All of lore.kernel.org
 help / color / mirror / Atom feed
From: "Johannes Schindelin via GitGitGadget" <gitgitgadget@gmail.com>
To: git@vger.kernel.org
Cc: "Derrick Stolee" <stolee@gmail.com>,
	"Torsten Bögershausen" <tboegi@web.de>,
	"Jeff King" <peff@peff.net>, "Patrick Steinhardt" <ps@pks.im>,
	"Johannes Schindelin" <johannes.schindelin@gmx.de>,
	"Johannes Schindelin" <johannes.schindelin@gmx.de>
Subject: [PATCH v3 08/11] test-tool synthesize: precompute pack for 4 GiB + 1
Date: Fri, 08 May 2026 08:16:46 +0000	[thread overview]
Message-ID: <2751c21c6e730ac7f0ce9c2606bbd8b56dede11e.1778228209.git.gitgitgadget@gmail.com> (raw)
In-Reply-To: <pull.2102.v3.git.1778228209.gitgitgadget@gmail.com>

From: Johannes Schindelin <johannes.schindelin@gmx.de>

The synthesize helper hashes roughly 8 GiB of data through SHA-1 to
produce a 4 GiB + 1 pack (4 GiB for the pack checksum, 4 GiB for
the blob OID). Since the blob content is all NUL bytes, every byte
in the resulting pack file is deterministic for a given blob size and
hash algorithm.

Add a fast path that writes the pack from precomputed constants:
a 25-byte prefix (pack header, object header, zlib header, first
block header), the zero-filled bulk with periodic 5-byte deflate
block headers, and a 513-byte suffix (tree, two commits, empty tree,
pack SHA-1 checksum). This eliminates all SHA-1 and adler32
computation, making the helper purely I/O-bound.

The precomputed constants are stored in a struct fast_pack array
keyed by hash algorithm format_id, so that adding SHA-256 support
later requires only adding another array entry with its suffix.

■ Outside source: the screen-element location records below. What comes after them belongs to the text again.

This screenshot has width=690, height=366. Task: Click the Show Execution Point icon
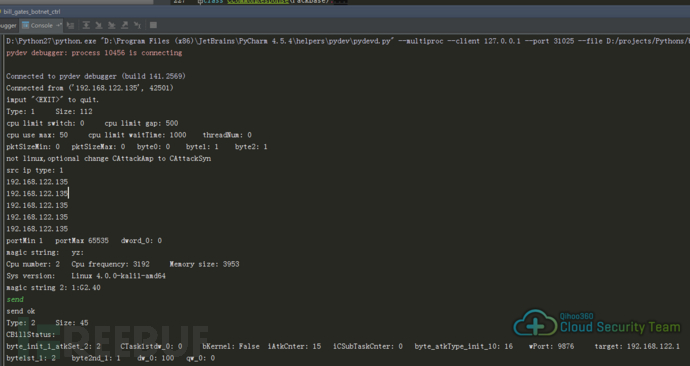tap(70, 25)
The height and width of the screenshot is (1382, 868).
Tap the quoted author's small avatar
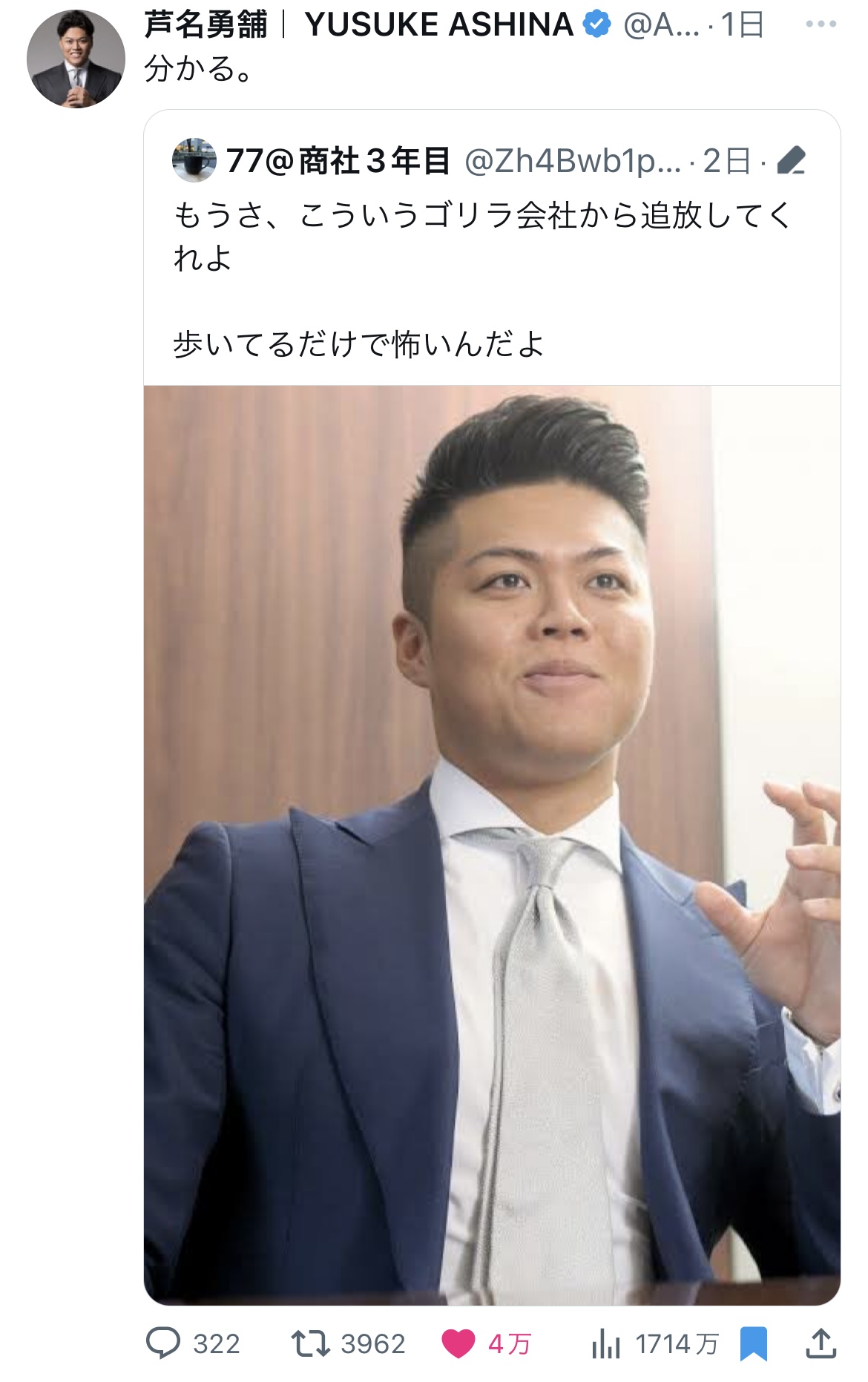pos(194,159)
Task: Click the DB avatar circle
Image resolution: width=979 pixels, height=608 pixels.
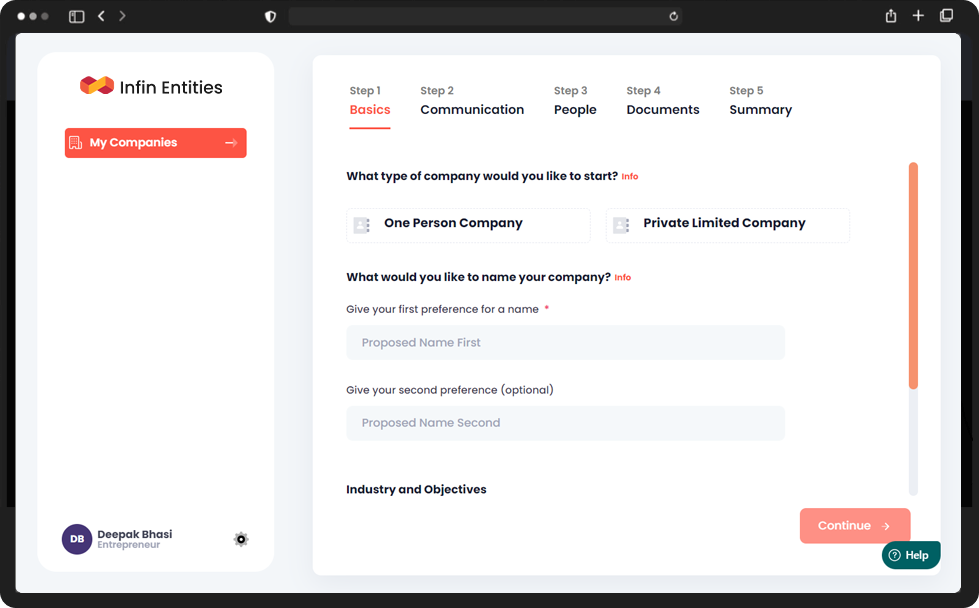Action: (77, 539)
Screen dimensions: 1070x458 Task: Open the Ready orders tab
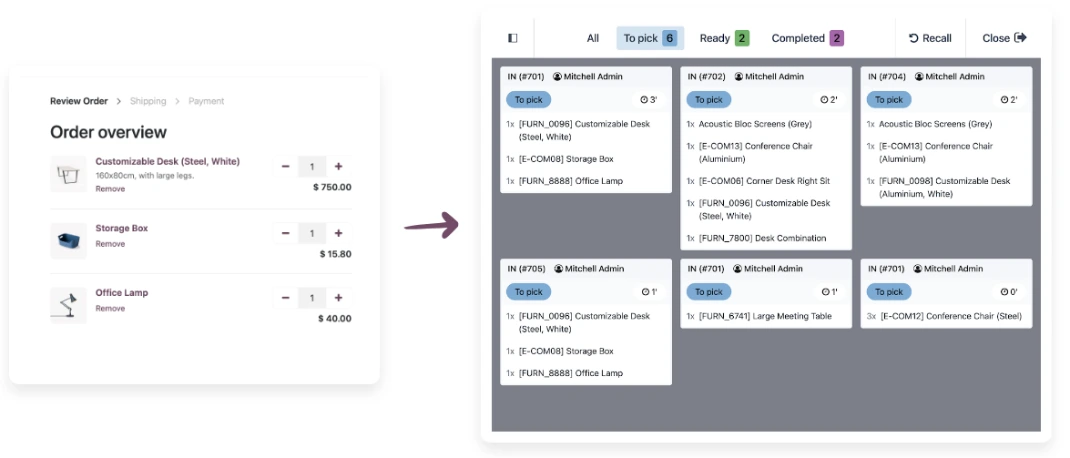(x=724, y=38)
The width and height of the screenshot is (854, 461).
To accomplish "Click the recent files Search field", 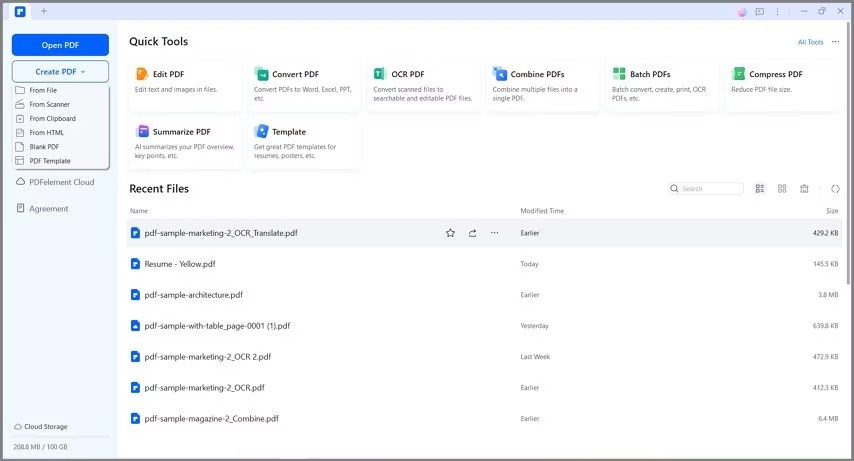I will tap(706, 189).
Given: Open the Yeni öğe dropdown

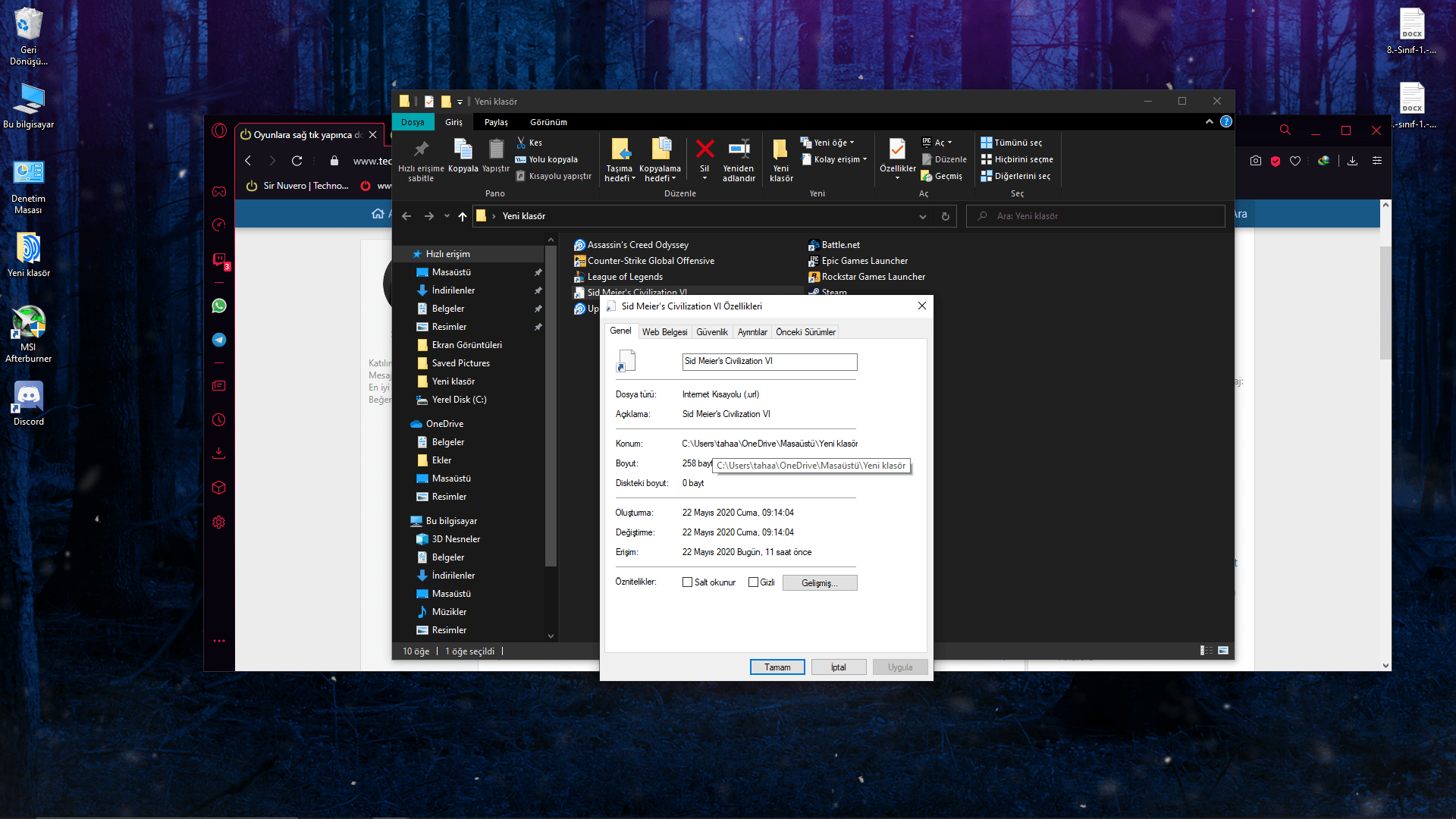Looking at the screenshot, I should coord(833,143).
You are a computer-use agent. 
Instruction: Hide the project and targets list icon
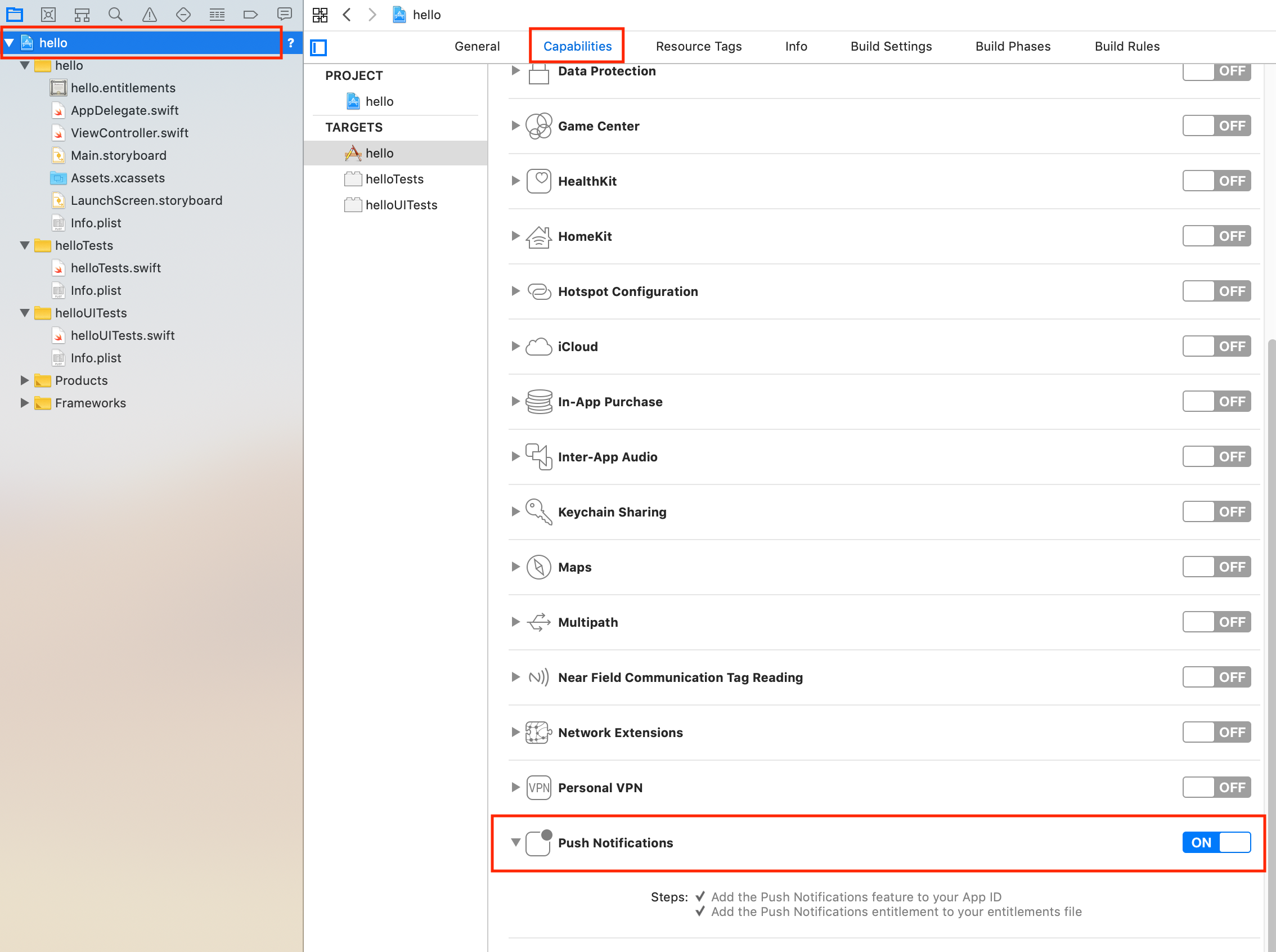(x=318, y=47)
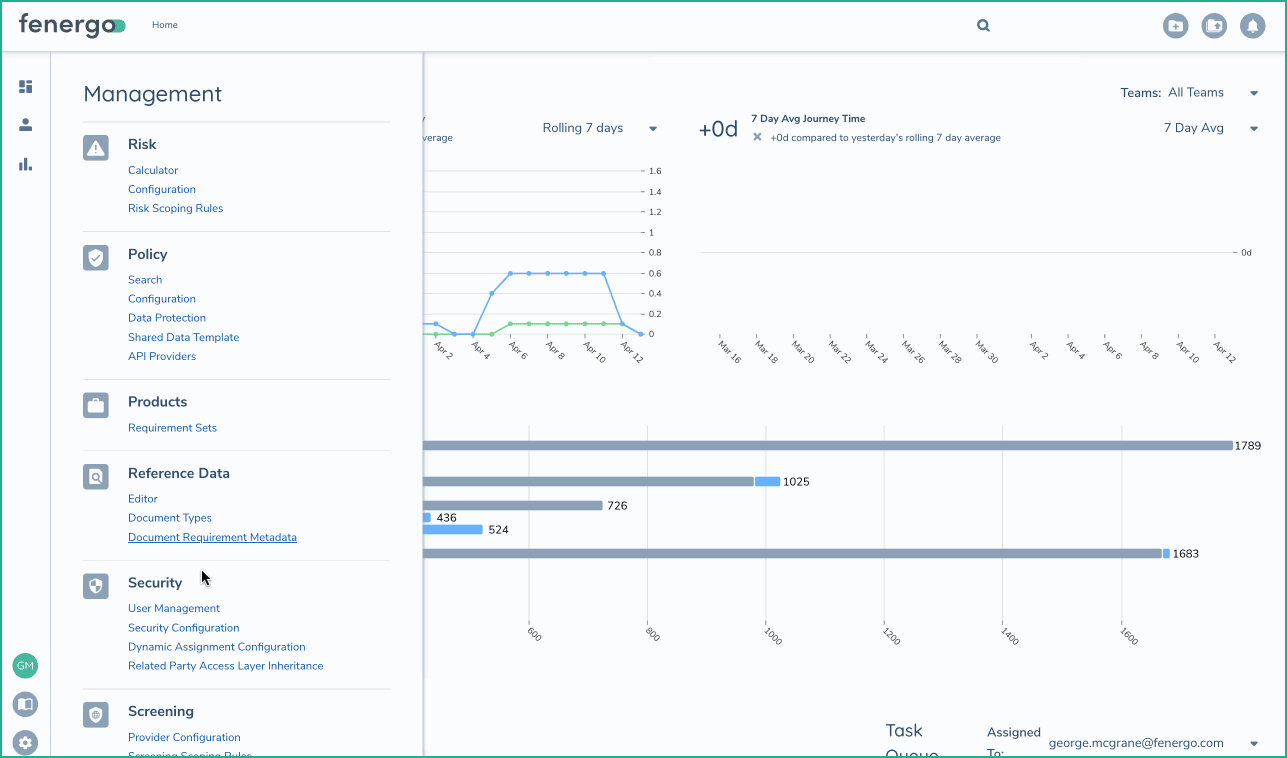The image size is (1287, 758).
Task: Open the notifications bell icon
Action: tap(1252, 26)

The constants were generated by running the generic path and
extracting the non-zero bytes from the resulting pack file.

Benchmarks generating a 4 GiB + 1 pack (3 runs each, SHA1DC on
x86_64):

  generic path:   88s / 81s / 140s
  fast path:      14s / 13s / 15s

On CI, where t5608 currently takes 200-850 seconds depending on the
job, the fast path cuts the pack-generation phase from minutes to
seconds, leaving only the clone operations themselves.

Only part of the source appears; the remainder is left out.